┏━━

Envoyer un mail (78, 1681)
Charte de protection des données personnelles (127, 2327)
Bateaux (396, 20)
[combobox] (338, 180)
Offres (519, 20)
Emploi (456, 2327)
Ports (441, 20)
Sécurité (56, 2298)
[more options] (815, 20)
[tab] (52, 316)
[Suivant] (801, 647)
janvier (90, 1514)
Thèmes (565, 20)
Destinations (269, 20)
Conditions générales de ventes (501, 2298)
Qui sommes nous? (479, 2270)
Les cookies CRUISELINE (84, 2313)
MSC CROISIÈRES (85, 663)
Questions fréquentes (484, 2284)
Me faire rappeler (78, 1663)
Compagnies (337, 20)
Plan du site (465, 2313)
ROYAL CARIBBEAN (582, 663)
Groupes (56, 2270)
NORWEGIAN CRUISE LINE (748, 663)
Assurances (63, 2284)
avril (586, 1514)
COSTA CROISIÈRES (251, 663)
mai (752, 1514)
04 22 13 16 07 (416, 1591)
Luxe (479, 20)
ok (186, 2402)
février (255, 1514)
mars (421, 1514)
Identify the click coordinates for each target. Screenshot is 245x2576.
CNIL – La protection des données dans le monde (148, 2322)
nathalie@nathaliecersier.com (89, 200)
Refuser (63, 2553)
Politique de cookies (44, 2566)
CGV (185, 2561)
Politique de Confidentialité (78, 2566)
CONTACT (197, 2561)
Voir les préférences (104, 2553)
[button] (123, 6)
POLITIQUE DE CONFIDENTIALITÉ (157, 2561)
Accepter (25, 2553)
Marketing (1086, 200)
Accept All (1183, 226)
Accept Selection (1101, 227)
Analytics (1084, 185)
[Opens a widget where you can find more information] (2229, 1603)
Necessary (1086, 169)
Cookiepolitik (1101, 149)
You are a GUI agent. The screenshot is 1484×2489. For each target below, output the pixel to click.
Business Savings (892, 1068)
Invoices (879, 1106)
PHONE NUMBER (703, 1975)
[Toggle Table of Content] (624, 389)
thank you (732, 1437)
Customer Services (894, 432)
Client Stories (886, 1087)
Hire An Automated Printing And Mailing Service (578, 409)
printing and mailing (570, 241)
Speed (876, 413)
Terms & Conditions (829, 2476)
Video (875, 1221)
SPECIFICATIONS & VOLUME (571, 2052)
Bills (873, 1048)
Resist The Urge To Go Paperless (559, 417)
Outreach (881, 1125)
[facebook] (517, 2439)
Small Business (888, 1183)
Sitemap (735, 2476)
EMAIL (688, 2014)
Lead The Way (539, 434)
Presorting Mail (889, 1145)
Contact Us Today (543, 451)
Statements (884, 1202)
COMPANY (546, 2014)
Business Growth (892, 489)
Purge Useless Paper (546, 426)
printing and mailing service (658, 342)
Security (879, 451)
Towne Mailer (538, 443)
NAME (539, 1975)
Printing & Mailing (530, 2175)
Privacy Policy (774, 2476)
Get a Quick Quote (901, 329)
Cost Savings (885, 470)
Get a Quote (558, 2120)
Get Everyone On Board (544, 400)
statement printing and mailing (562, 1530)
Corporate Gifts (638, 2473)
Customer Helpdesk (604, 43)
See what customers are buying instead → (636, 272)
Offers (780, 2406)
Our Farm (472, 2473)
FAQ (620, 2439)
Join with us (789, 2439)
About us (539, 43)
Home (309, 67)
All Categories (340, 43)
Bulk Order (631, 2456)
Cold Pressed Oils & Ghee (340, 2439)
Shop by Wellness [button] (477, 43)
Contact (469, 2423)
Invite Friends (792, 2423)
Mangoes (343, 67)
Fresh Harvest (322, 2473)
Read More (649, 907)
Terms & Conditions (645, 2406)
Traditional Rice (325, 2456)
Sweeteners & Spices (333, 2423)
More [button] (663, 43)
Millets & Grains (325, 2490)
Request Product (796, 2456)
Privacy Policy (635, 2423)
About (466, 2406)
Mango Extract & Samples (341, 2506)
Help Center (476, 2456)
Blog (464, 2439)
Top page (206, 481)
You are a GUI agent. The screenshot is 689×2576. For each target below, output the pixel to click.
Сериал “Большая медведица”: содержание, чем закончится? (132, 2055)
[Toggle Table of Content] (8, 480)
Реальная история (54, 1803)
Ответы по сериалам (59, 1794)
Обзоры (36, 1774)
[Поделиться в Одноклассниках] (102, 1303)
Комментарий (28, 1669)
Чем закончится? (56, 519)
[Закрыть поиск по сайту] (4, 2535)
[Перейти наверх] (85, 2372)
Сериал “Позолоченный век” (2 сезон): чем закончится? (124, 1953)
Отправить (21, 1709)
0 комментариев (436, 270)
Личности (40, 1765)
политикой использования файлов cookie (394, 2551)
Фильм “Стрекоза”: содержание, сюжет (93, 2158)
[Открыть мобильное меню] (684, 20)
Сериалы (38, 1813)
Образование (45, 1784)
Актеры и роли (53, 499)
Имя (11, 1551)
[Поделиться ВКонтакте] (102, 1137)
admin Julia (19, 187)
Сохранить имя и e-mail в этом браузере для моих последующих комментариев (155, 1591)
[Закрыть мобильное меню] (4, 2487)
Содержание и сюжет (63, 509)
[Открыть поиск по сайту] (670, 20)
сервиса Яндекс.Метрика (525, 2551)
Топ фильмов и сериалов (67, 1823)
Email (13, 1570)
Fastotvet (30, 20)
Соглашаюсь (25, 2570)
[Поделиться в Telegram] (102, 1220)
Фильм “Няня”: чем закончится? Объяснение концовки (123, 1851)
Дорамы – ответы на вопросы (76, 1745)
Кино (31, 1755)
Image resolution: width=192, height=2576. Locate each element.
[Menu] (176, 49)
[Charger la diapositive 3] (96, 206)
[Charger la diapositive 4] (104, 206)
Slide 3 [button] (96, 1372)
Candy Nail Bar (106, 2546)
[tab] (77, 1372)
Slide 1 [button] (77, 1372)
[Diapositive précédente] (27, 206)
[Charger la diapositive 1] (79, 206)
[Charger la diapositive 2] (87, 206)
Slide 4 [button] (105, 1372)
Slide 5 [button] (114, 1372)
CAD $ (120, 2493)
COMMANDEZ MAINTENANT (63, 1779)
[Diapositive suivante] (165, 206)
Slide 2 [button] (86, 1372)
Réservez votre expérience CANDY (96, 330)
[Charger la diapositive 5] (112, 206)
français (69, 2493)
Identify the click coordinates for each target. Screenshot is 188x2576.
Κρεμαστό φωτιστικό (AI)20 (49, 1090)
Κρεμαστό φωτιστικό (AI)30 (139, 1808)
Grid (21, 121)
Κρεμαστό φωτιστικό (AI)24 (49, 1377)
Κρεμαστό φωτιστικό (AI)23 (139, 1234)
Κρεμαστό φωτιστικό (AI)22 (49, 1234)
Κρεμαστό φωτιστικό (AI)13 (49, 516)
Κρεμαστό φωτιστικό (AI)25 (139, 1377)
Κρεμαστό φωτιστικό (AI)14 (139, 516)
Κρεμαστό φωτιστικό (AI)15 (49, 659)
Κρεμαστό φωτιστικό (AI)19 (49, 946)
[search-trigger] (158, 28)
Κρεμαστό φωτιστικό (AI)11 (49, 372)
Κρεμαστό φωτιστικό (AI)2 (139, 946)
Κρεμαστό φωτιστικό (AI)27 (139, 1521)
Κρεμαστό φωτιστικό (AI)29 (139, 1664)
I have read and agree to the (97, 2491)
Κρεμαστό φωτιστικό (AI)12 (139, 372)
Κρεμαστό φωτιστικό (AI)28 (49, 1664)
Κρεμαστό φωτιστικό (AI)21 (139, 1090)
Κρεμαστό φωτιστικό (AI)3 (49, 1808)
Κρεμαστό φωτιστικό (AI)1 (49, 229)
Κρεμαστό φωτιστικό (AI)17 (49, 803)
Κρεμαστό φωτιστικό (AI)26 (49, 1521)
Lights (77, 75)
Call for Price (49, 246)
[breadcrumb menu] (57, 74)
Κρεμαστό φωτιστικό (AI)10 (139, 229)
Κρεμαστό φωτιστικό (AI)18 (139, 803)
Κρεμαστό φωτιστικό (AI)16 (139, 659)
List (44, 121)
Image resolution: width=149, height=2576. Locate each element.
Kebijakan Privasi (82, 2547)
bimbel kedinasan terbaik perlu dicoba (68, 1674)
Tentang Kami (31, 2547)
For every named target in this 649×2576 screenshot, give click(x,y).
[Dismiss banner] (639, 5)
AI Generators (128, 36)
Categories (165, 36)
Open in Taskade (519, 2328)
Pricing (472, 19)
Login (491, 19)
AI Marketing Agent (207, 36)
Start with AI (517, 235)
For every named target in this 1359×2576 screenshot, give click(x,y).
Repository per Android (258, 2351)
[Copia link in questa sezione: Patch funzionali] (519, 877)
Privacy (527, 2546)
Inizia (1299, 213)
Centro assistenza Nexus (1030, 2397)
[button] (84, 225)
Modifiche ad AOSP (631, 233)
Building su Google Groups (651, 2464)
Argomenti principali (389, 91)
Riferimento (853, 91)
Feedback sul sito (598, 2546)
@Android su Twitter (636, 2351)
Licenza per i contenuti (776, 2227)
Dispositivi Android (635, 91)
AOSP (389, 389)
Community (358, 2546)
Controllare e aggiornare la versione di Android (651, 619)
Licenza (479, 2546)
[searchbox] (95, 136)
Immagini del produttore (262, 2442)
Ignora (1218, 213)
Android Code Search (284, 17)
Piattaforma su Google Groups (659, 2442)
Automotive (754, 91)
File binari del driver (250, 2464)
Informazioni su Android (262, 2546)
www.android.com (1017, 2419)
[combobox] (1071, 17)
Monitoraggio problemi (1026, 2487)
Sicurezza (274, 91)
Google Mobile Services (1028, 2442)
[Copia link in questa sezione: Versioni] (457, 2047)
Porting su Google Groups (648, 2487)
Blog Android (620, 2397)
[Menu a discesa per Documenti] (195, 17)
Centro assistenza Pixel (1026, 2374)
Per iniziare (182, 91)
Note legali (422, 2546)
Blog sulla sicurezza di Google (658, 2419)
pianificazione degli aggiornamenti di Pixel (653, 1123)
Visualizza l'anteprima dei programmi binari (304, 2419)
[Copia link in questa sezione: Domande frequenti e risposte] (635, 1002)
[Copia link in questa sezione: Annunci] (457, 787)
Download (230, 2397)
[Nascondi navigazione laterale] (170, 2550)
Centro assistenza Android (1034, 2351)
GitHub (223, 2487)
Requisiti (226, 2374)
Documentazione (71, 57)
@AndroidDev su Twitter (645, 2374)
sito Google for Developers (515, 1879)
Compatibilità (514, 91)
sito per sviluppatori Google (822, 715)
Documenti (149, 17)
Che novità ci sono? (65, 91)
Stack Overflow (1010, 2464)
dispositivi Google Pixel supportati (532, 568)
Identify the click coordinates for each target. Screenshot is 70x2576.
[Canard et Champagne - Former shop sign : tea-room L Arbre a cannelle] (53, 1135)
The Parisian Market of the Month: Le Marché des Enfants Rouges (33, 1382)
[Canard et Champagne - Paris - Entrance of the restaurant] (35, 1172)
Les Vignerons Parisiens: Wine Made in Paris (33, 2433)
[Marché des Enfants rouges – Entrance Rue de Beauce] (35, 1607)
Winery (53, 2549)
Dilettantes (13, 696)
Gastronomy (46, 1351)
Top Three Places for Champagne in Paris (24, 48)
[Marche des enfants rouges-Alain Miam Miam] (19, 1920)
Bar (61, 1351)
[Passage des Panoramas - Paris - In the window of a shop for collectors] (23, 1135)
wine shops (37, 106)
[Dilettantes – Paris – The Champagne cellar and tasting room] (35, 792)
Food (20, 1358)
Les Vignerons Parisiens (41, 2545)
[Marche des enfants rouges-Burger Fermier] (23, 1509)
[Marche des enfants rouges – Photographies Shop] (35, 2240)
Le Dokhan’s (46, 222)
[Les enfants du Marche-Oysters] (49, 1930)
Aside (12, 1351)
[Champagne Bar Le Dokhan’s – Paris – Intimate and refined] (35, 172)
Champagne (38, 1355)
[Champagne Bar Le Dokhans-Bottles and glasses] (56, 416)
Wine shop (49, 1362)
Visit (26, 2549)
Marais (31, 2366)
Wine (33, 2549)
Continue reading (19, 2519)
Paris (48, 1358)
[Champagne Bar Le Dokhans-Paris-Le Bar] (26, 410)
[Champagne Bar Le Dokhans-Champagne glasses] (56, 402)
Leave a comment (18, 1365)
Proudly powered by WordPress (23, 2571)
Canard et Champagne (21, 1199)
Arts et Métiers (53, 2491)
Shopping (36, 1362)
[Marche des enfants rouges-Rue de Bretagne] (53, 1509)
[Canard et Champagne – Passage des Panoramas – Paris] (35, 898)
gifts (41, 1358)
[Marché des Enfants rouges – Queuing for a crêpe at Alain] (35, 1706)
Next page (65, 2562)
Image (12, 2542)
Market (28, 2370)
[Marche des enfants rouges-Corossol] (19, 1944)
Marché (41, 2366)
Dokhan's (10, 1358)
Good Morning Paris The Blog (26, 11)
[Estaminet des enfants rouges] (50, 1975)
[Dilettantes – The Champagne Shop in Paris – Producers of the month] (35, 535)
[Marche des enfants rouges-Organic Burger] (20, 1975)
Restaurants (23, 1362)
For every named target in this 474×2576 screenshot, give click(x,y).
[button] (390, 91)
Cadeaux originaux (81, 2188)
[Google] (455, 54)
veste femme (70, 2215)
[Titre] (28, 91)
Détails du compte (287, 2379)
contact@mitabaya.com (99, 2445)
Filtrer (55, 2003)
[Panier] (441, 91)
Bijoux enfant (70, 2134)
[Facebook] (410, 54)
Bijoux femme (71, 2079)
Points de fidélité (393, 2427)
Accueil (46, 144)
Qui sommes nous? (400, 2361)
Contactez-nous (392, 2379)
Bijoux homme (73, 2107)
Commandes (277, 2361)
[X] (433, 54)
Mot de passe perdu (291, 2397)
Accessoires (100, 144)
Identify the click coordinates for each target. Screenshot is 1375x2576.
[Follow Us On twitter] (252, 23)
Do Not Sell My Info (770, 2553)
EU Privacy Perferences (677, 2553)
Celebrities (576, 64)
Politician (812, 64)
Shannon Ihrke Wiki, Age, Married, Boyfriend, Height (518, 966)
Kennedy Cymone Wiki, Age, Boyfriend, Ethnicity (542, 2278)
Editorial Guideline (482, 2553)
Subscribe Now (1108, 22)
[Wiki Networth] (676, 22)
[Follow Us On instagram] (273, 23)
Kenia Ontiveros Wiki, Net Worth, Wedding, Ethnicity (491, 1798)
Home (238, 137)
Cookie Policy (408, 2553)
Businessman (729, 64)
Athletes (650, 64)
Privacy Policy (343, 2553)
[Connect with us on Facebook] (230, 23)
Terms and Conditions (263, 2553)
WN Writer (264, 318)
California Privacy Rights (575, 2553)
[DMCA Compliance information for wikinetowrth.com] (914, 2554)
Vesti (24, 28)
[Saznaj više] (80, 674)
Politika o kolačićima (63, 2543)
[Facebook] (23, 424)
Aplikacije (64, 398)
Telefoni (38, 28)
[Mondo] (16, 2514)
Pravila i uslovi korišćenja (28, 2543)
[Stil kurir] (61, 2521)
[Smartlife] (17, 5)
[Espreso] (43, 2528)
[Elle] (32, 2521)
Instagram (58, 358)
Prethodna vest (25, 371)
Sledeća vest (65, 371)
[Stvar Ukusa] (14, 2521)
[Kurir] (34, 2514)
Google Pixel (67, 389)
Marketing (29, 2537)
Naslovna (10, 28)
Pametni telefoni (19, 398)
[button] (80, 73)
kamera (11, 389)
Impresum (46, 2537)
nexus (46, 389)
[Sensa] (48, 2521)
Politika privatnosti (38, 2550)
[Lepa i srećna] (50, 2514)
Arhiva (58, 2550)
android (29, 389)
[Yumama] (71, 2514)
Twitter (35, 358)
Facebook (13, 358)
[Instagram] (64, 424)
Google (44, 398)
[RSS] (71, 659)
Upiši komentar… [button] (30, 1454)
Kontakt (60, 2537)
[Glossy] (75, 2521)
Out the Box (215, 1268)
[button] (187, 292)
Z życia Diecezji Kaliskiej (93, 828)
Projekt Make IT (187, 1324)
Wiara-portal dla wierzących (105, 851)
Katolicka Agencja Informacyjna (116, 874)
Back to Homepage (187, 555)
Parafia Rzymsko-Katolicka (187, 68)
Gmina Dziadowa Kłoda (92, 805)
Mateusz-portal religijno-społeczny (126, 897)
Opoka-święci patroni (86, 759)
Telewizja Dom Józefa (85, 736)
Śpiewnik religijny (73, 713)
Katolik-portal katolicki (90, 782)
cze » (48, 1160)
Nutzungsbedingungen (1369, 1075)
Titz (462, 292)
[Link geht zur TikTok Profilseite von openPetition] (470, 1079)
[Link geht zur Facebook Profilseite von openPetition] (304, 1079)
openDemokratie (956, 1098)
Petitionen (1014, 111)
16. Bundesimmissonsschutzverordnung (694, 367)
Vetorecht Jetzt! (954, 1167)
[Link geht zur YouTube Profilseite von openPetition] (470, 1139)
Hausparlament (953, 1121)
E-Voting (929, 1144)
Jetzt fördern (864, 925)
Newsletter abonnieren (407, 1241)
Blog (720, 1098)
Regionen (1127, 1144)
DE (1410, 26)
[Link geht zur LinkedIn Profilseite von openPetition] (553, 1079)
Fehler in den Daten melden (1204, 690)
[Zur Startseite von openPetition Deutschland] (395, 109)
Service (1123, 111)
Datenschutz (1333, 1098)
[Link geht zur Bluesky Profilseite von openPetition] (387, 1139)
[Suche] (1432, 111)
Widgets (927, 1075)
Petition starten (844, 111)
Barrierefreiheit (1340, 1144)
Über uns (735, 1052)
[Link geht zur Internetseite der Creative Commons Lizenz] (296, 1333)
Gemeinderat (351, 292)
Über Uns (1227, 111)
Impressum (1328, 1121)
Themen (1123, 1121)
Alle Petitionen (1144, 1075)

┗━━

[WORK TASK] For each line above that contains the word "Locate", copy that line.

[SOLUTION TO THIS PROBLEM]
Image resolution: width=192, height=2576. Locate each element.
Image resolution: width=149, height=2576. Locate each element.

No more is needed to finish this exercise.